With a groan, I stormed to my bedside table to deposit the goblet. "Enough." I dragged a hand down my face, finding I'd started sweating again. "Most of us aren't like you, convinced Mother died from some witchy curse—"

"—she did." He stomped to me, with more energy than I thought possible in his weakened state. One side of his robe slipped to the crook of his elbow. He'd lost a lot of weight; he didn't fit his regular clothes anymore. I swallowed a glob of acidic saliva at the sight of him. My father, the King of Springport, a disheveled mourning man, an exhausted monarch losing his mind. "The healers couldn't explain it, and they..." His chin quivered, which told me I'd taken it too far. I'd pushed too much.

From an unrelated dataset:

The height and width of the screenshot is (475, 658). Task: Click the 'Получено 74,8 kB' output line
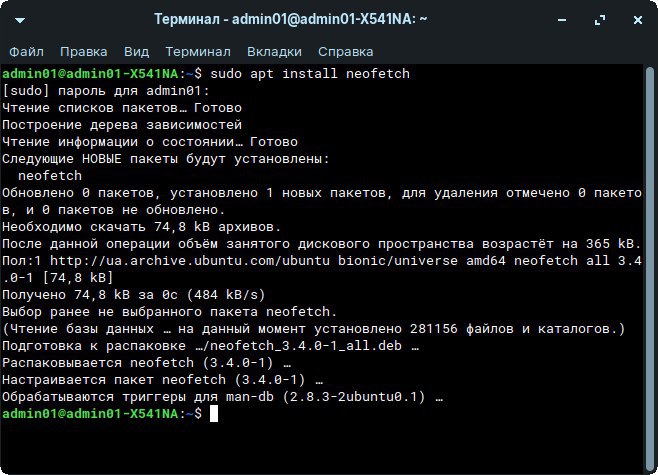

I couldn't let Father break. He was delusional, distraught; but he was all I had left. "Come, I will take you to bed. You shouldn't be up so late, and you shouldn't be wandering alone." They know better, I almost muttered.

He didn't dispute my reaction, this time. But as I guided him into the hallway, his candle illuminating the gold molding along the walls, he seized my forearm and dug his nails through the fabric of my robe, into my skin underneath. I gritted my teeth, hissing at the pain he caused.

"Promise me, Teo. Like I promised my father, and he promised his—" He coughed, and I had to heave him up before he lost his footing.

"Father, please, you overexert yourself over nothing—"

"—please, Teo. Promise me," he whimpered.

"Promise what?" We'd only made it a quarter of the way, and already I wished I hadn't suggested accompanying him.

"Promise...that you won't go looking for the enchanted deck of cards. That you won't try to reenact the legend. No matter what you believe." He slowed his already cautious pace. "Promise."

I rubbed his back and forced a smile, filling my cheeks with air and glaring up at the ceiling plastered in floral designs that I'd memorized in all my years of roaming the halls in daylight. "Sure, Father. I promise."